• **作業内容**:
1 – 休校対応に関する記事では、KADOKAWAが「ヨメルバ」で児童書を無料公開する期間はいつからいつまでですか?
2 – 休校対応に関する記事のうち、「出版各社が学校休校に対応 電子書籍や教育コンテンツ無償で提供」から「トル無料公開をスタートした。」までを一字一句違えずに抜き出してください。

• **原文抜粋**:
|---|
出版各社が学校休校に対応 電子書籍や教育コンテンツ無償で提供

2020年3月10日

 新型コロナウイルス感染拡大に伴って小中学校が休校するなどの対策が続く中、出版社などが電子化した出版物や教育コンテンツなどを無償で提供する動きが広がっている。

 

 KADOKAWAは3月2日~4月5日の期間、児童書サイト「ヨメルバ」で児童書207タイトル無料公開をスタートした。

 

「ヨメルバ」で207点を無償公開

 

 対象書籍は「角川つばさ文庫」185点と「どっちが強い!?」シリーズや『日本の歴史』など「角川まんが学習シリーズ」22点。「ヨメルバ」は0歳から小中学生までを対象に絵本、キャラクター書籍など児童書情報を提供。最新刊の試し読みや書き下ろし小説の連載、絵本の読み聞かせ動画などのコンテンツも提供している。
|---|
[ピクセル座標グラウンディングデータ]
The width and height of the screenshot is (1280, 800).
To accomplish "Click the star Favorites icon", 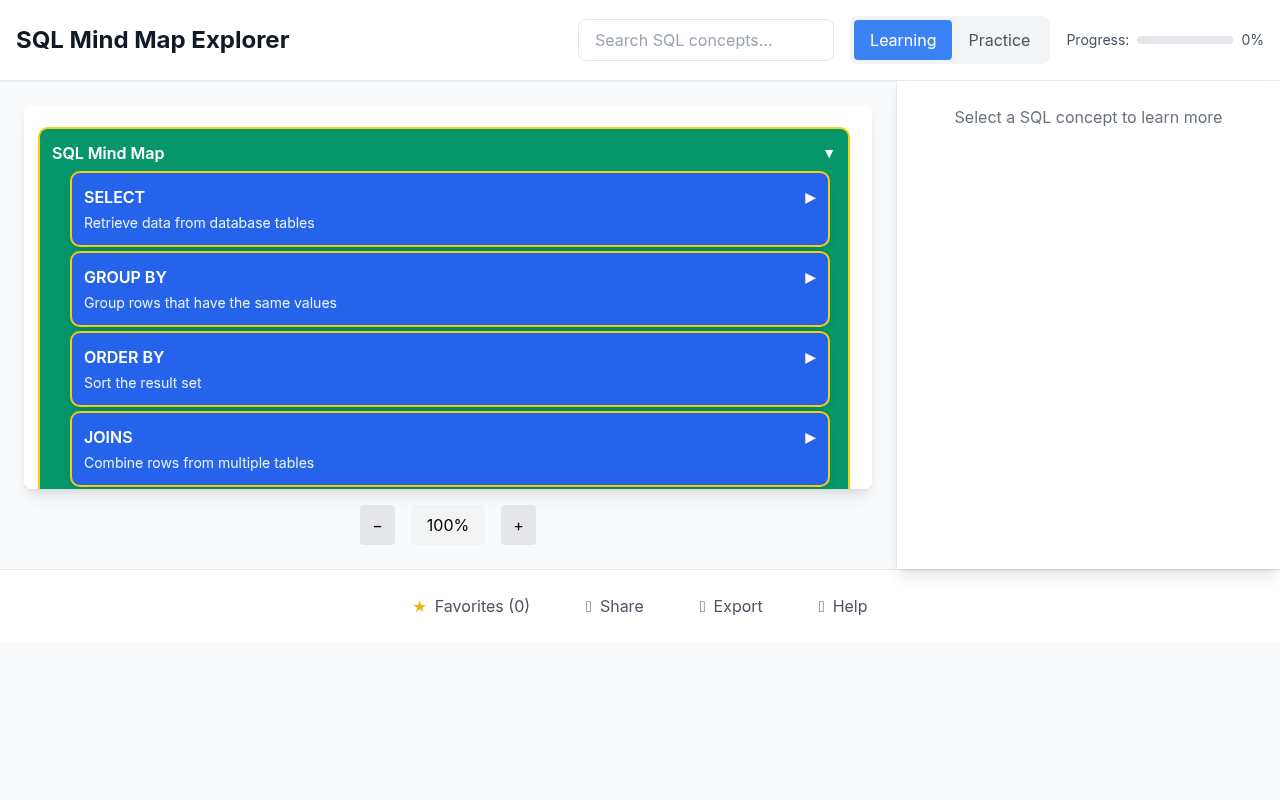I will coord(419,606).
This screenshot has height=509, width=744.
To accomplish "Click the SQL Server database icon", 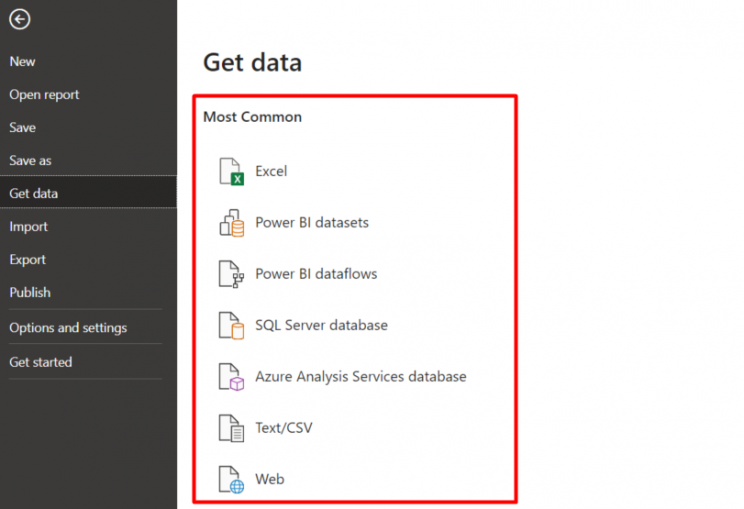I will coord(231,326).
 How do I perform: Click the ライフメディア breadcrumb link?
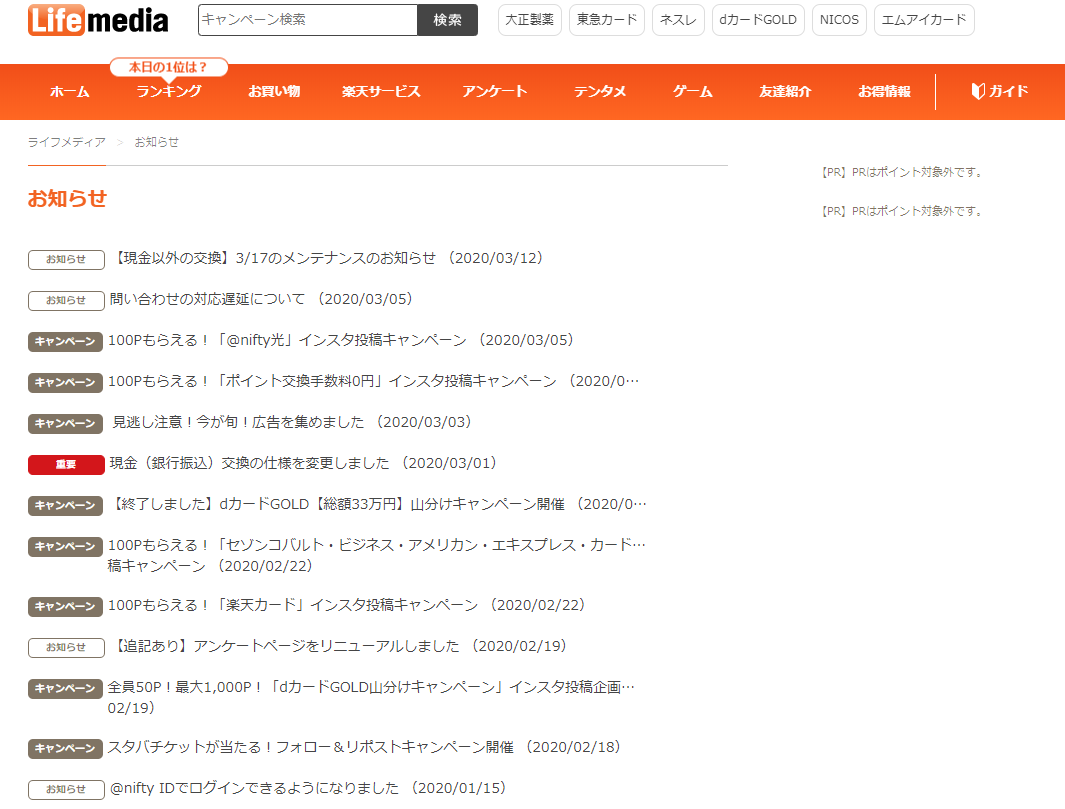(x=66, y=142)
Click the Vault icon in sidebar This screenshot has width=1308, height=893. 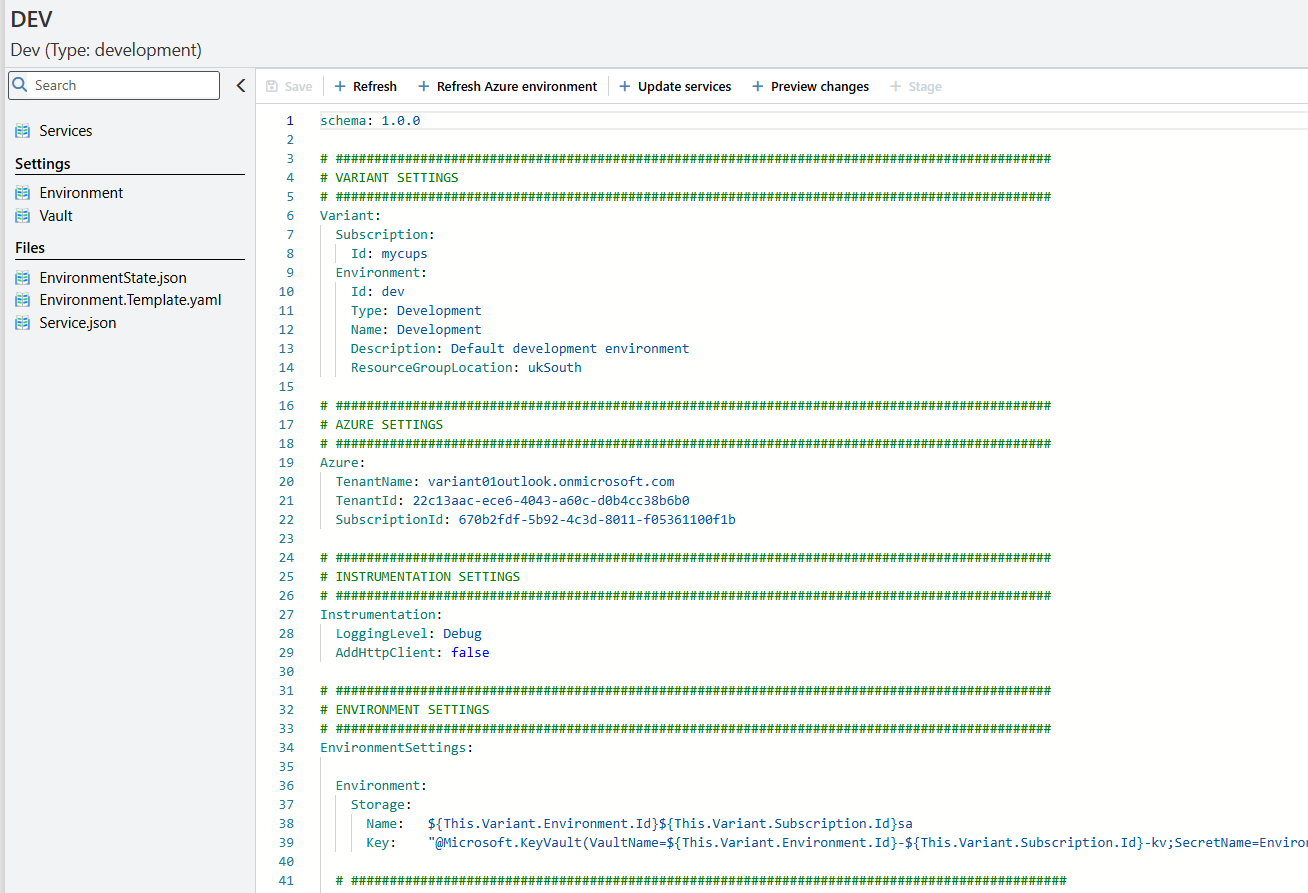pyautogui.click(x=23, y=216)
|---|
• **作業別の結果**:
1 – 3月2日から4月5日までです。

2 –
出版各社が学校休校に対応 電子書籍や教育コンテンツ無償で提供

2020年3月10日

 新型コロナウイルス感染拡大に伴って小中学校が休校するなどの対策が続く中、出版社などが電子化した出版物や教育コンテンツなどを無償で提供する動きが広がっている。

 

 KADOKAWAは3月2日~4月5日の期間、児童書サイト「ヨメルバ」で児童書207タイトル無料公開をスタートした。